49,000 Oregonians Wait on Jobless Claims

The Oregon Employment Division said this week that 49,000 claims for jobless benefits are stuck in an adjudication backlog that is sometimes months long. This was the first time the OED went on record with a specific estimate. 

 The legally mandated adjudication of claims is complicated by many aspects, most but not all resulting from businesses unexpectedly closing or furloughing large numbers of people due to the coronavirus pandemic. Hundreds of thousands of Oregonians waited weeks or months for benefits. Tens of thousands still wait. 

David Gerstenfeld, OED interim director, told a Senate committee Tuesday that the agency has resolved most claims made under the state’s standard unemployment plan. Other plans, set up quickly when the lockdown began in March, have not been paid off as promptly. Around 2,000 claims by self-employed people against Congress’s Pandemic Unemployment Assistance program wait in limbo. 

416,000 people have been paid $4.4 billion since March, mostly from a $600-a-week bonus program set up by Congress which has since expired. Also in March, the largest block of cases – the current exact number is unknown – were referred for adjudication. Gerstenfeld said that due to the pandemic, the number of adjudicators on staff has been increased from 80 to 330, and the agency shortened the training process to bring new adjudicators on faster. 

Since July, Oregon has offered to advance money to qualified people before adjudication, calling it “benefits while you wait.” The number of people who would benefit from this is not yet known. 

To try to address the economic crisis produced by the partial shutdown of the economy, Congress authorized states to waive the usual one-week delay and begin paying benefits immediately.

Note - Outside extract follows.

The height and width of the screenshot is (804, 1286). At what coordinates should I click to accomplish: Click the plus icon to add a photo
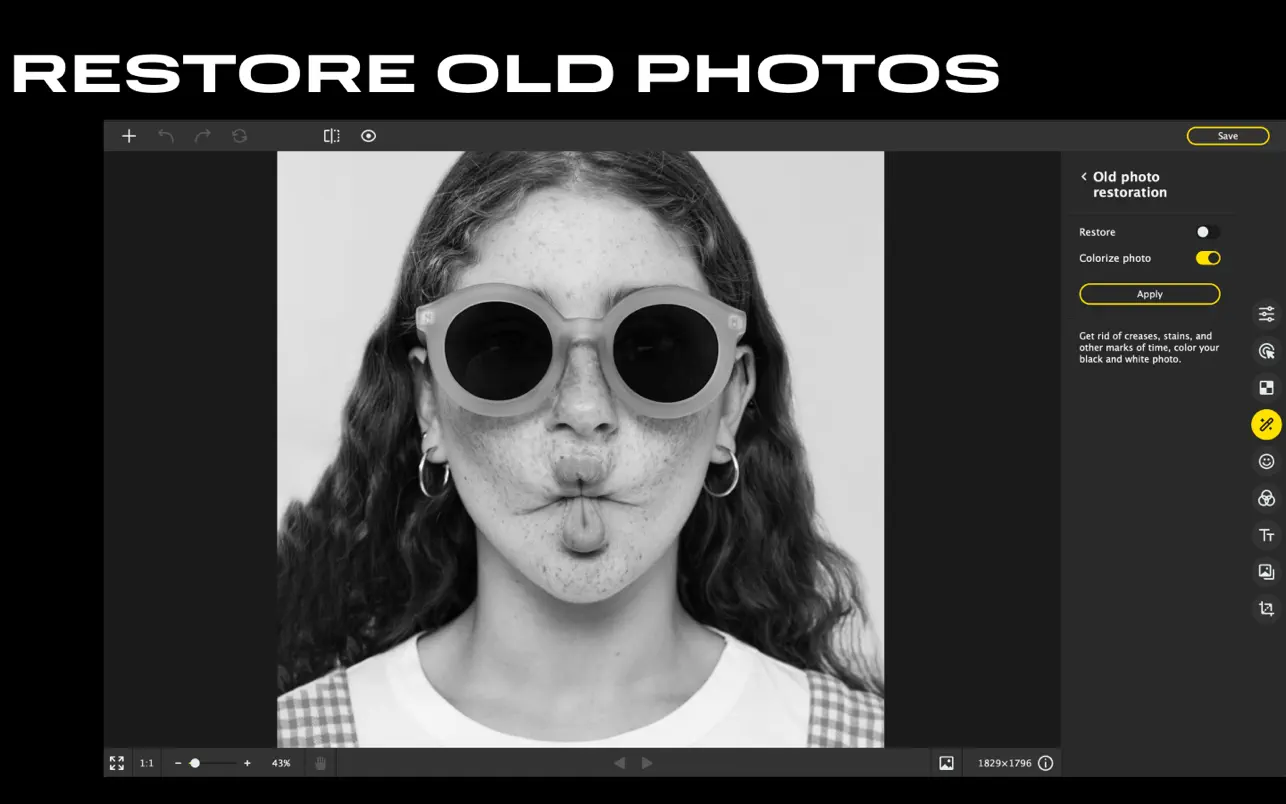click(x=129, y=136)
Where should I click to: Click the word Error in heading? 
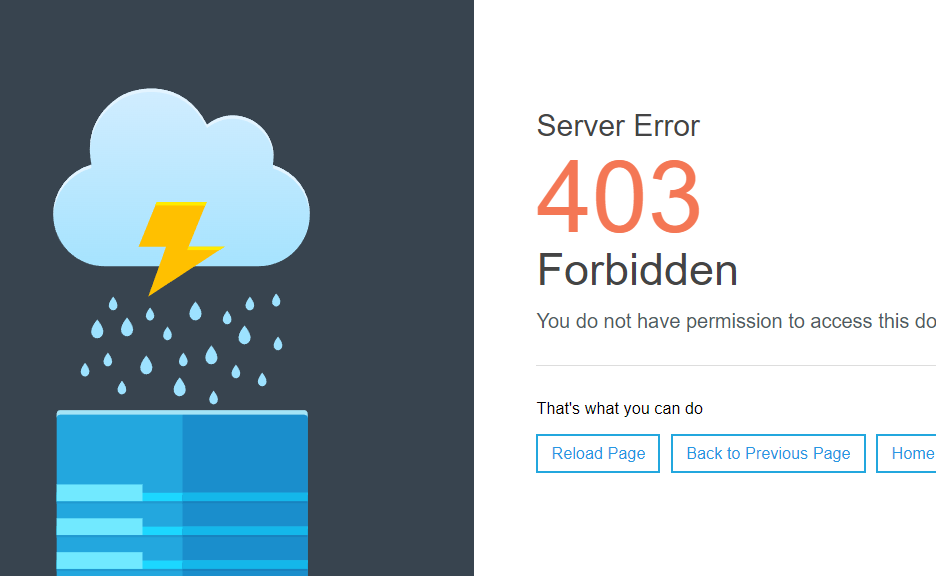(x=666, y=126)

According to Gerstenfeld, every other state began paying “waiting week” benefits, but Oregon’s system could not handle the change in policy. Some people who became unemployed in March are still waiting for their so-called waiting week check. On the other hand, a special $300 a week “bonus” authorized by presidential executive order will be delivered to those who have certified that they are eligible. 

At the root of the problem lies a 1990s computer system that functioned poorly in the relatively stable times of 2019 – sometimes producing backlogs of as much as 16 weeks, according to Gerstenfeld – and has been deemed completely inadequate in 2020. Oregon, seen as one the least prepared states for the wave of pandemic unemployment, has known its system is problematic for at least a decade.